A vast 4,500-year-old network of ‘burial avenues’ lined with well-preserved Bronze Age tombs has been discovered in Saudi Arabia.
In a new paper, researchers detail the layout of around 18,000 graves, spanning thousands of kilometers in Saudi Arabia’s Al-‘Ula and Khaybar counties.
They consist of small stone piles arranged in elaborate shapes, marking the spot where individual individuals or small groups were buried, experts say.
The burials are described as ‘hanging’ graves because they resemble circular pieces of jewelery attached to a chain or ‘tail’.
Archaeologists from the University of Western Australia describe ancient roads in their new paper. Pictured is a dense burial avenue with “wedge tail” pendants and filled ringed burial mounds, emanating from the Khaybar Oasis in Saudi Arabia.

The tombs are described as “pendants” because they resemble circular pieces of jewelry, or “heads,” attached to a chain or “tail.”

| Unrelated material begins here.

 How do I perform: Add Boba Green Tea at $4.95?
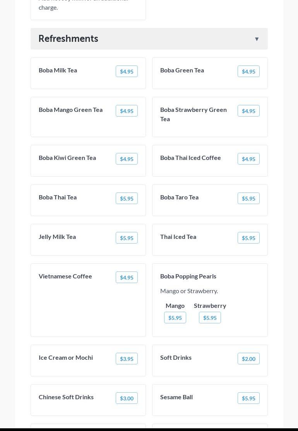click(248, 72)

Small stone piles arranged in elaborate shapes (pictured) mark where individual individuals or small groups were buried
Hanging tombs are already known to have yielded human remains dating back to the mid-third millennium BC, during the Bronze Age.
In all, experts have observed around 18,000 graves along ‘burial avenues’ – long-distance ‘corridors’ linking oases and pastures bordered by burials – only 80 of which have been sampled or excavated.
It is believed that the tombs may have been built as monuments (‘cenotaphs’) or for other symbolic or ritual purposes not yet clear.
Dr. Matthew Dalton, from the School of Humanities at the University of Western Australia, is the lead author of the findings.
He and his team used satellite imagery, aerial photography from helicopters, ground surveys, and excavations to locate and analyze the burial avenues.
“People living in these areas have known about them for thousands of years,” said Dr. Dalton. CNN.
“But I think it wasn’t really known until we got satellite images of how widespread they are.”
The desert regions of the Arabian Peninsula and the Levant are known to be traversed by countless roads, flanked by stone monuments, the vast majority of which are ancient tombs.
Thousands of miles of these pathways and monuments, known collectively as “burial avenues,” can be traced across the landscape, especially around and between major perennial water sources.

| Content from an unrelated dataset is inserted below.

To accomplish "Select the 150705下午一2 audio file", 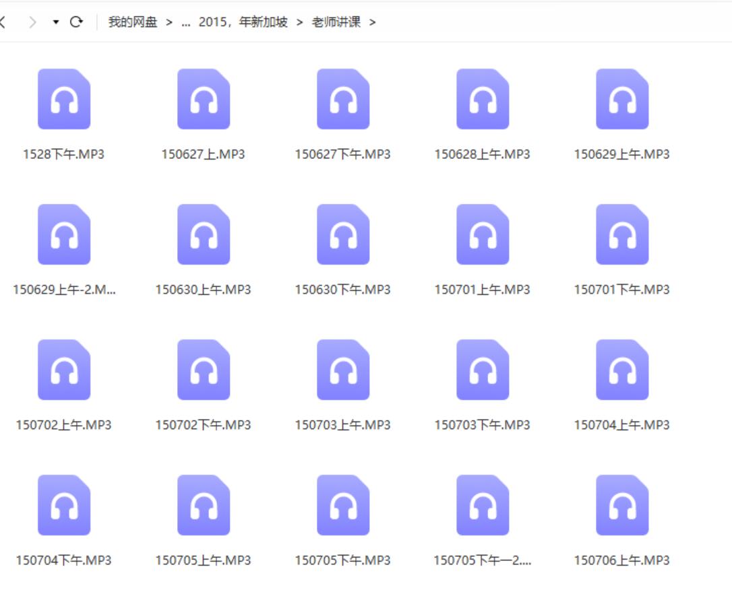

The Bronze Age era tombs span vast distances in Al-‘Ula and Khaybar, two counties in northwestern Saudi Arabia, in western Asia.
Funeral avenues were the major road networks of their day, according to Dr. Dalton.
Its current existence shows that the populations living on the Arabian Peninsula 4,500 years ago were more socially and economically connected to each other than previously thought.
The researchers found that the highest concentrations of funerary monuments on these avenues were located near permanent water sources.
The direction of the avenues indicated that the populations used them to travel between the main oases, including Khaybar, Al-‘Ula and Tayma.
Minor avenues fade into the landscapes surrounding the oases, suggesting that the routes were also used to move herds of domestic animals to nearby pastures during periods of rain.

The researchers used satellite images, aerial photographs from helicopters, ground surveys and excavations to locate and analyze the burial avenues.

A funerary avenue with pendants and burial mounds. Here the avenue descends from Harrat ‘Uwayrid towards Saq, a spring near Al-‘Ula, Saudi Arabia.
“These oases, especially Khaybar, exhibit some of the densest concentrations of funerary monuments known anywhere in the world,” said Dr Dalton.
“The large number of Bronze Age tombs built around it suggests that populations had already begun to settle more permanently in these favorable locations at this time.”
Continued excavation and analysis of the human remains within these monuments will be essential in the future, according to the researchers.
“Primary burials, when identifiable and properly preserved, can reveal the demographics of those for whom the avenue monuments were originally built, allowing for a better reconstruction of these societies and their burial practices,” they state.
The findings have been published in the journal the Holocene.